Being aware of the implications of restrictive covenants

Jayna Patel, a commercial litigation solicitor with Wilsons Solicitors LLP, discusses why startups need to be alive to the implications of restrictive covenants.

Why use restrictive covenants?

In most commercial arrangements the parties will have access to each other's valuable business information e.g. trade secrets, confidential information, know how, client base, industry contacts, workforce and supply chain details.

Including restrictive covenants in a commercial agreement attempts to prevent one party from being able to use the information protected by the covenant to the detriment of the other party.  By signing the agreement, one party agrees to refrain from doing something, which they would normally be free to undertake e.g. compete, disclose information, entice clients and employees away.

Restrictive covenants are commonly used in the following contracts: employment, consultancy, business purchase agreements, joint venture and shareholder agreements, franchise and commercial distribution and agency agreements. 

The contracting parties can customise the covenants to suit their specific circumstances:

  • In the sale of a business, a restrictive covenant might restrict the seller, for two years after the sale from setting up a competing business so as to protect the goodwill of the business sold to the purchaser.
  • A business might protect its client base by restricting a consultant from dealing direct with its clients and attempting to divert business away.

How do restrictive covenants work?

Firstly, and most importantly, a restrictive covenant should only seek to protect a legitimate business interest.

Secondly, the covenant must be reasonable in nature having regard to the parties' intentions at the time the agreement was made and the sector in which they operate. In most cases, restrictive covenants apply for the duration of the agreement, as well as an additional fixed period after the agreement has come to an end.

What should I do if I think a restrictive covenant will be or has been breached?

Act quickly and seek legal advice. The longer the period of breach, the greater the potential harm.

As soon as you become aware of an actual or potential breach gather as much evidence as you can and ensure that relevant documents are not lost or destroyed.

The first step for you or your legal adviser is to send a letter of claim setting out:

  • How the other party has breached the obligations under the agreement
  • Remedies sought, including undertakings to abide by the restrictive covenants and damages for any losses suffered as a result of the breach
  • The return, or supervised destructions, of information/devices held in breach of the restrictive covenants.

If your demands are not met you should consider whether to apply to court for an interim injunction restraining the offending activity, especially in situations where delay will cause serious harm to the business.

An injunction is a very persuasive tool as a deliberate breach of it can result in criminal sanction. You do, however, need to act quickly as the court will not grant an injunction if you have unreasonably delayed taking action.

Damages can also be sought in respect of the loss caused by the breach of the covenant. The general rule is that damages should place the claimant in the position that it would have been had the breach not occurred.

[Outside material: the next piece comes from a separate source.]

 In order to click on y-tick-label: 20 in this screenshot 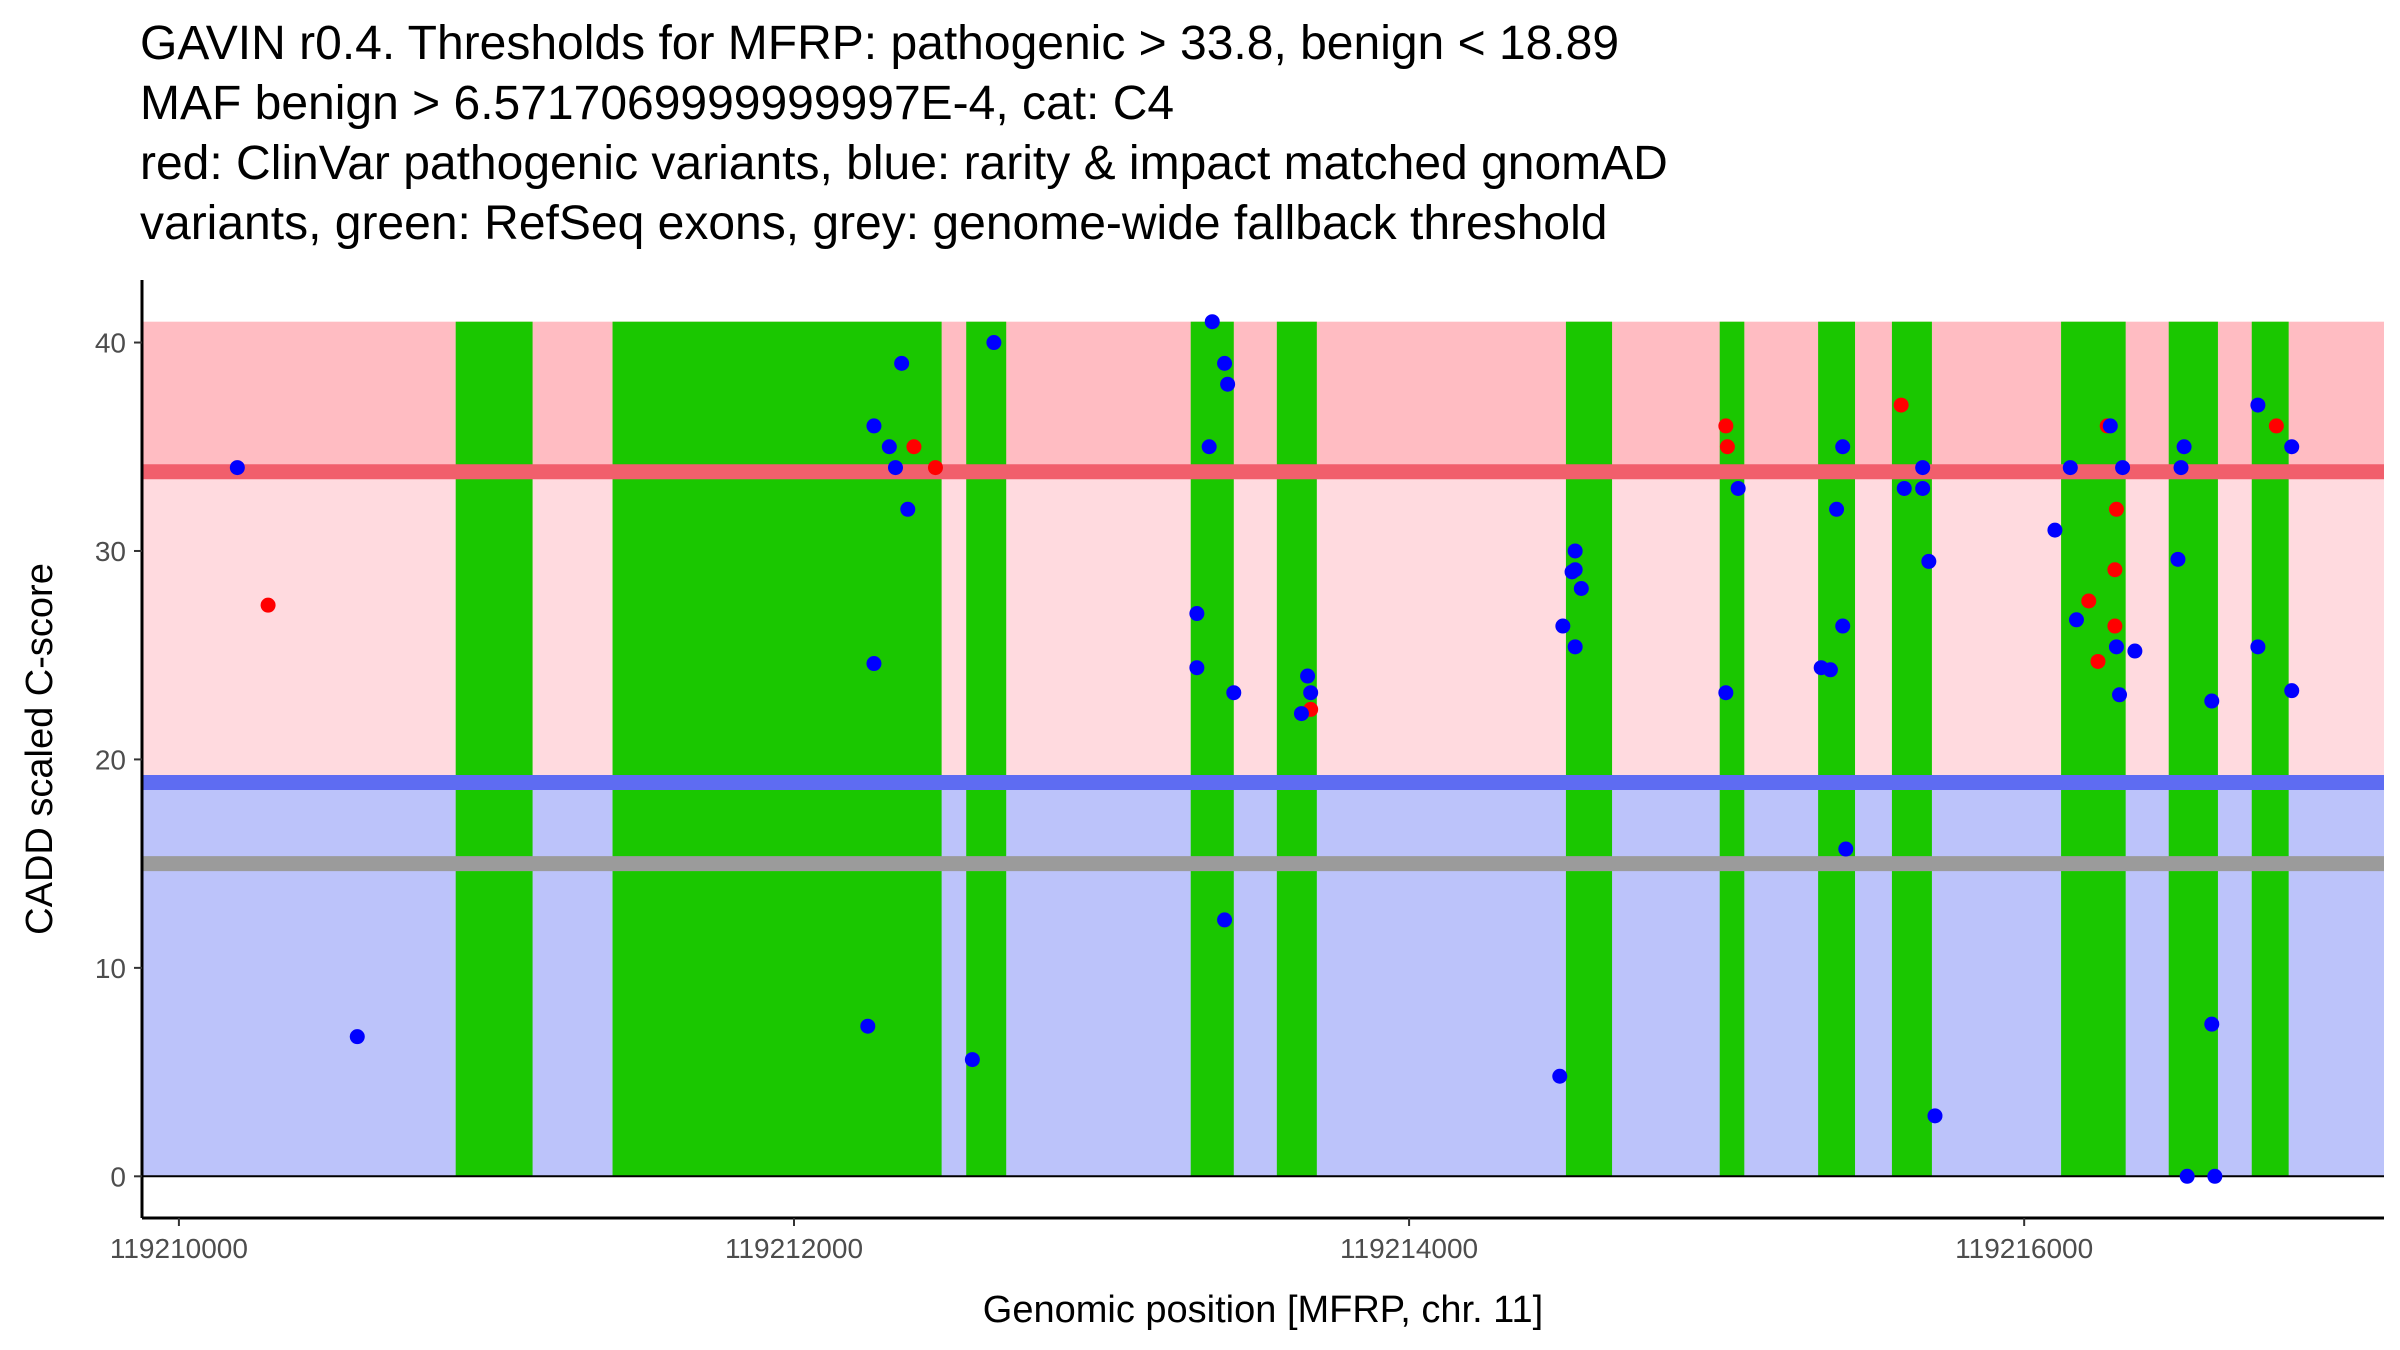, I will do `click(110, 760)`.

Will the court uphold restrictive covenants?

It depends on the individual facts of each case. For example, it is unlikely that a coffee shop franchisor will be able to rely on a covenant which prevents a franchisee from competing within a 30 mile radius on the basis that customers will probably not travel that far to buy a latte. A clause such as this goes further than is required to protect the franchisee's legitimate business interest. 

In commercial contracts, the courts are slower to intervene and assume that the parties are competent business people negotiating on equal terms. This approach is longstanding and has more recently been confirmed in the Court of Appeal.

In this case the court decided that a restrictive covenant contained within a shareholders agreement was enforceable and reasonable and therefore bound employee shareholders for 12 months following the transfer of their shares, even though the transfer could (theoretically) occur many years after they ceased to be employed by the company.

Points to remember

When negotiating any form of commercial contract think about using restrictive covenants to protect your business interests. Also consider the following factors:

  1. What is the purpose of the covenant? What legitimate business interest is it designed to protect e.g. a specific product/ service?
  2. How long does it need to last? A non-compete covenant of a few years might be acceptable. However, in some sectors this period might be too long - especially if products/ services become redundant quickly.
  3. What is a reasonable geographical area in which it should apply?
  4. Is the restrictive covenant contrary to the public interest?
  5. Should the restrictive covenant be given by any other connected parties, such as a parent company of the seller subsidiary company, or people connected with the seller?

An unreasonable restraint of trade clause is void and unenforceable. It is therefore important to draft any restrictive covenant carefully so as to ensure that it is reasonable and not too restrictive. It is always advisable to obtain legal advice.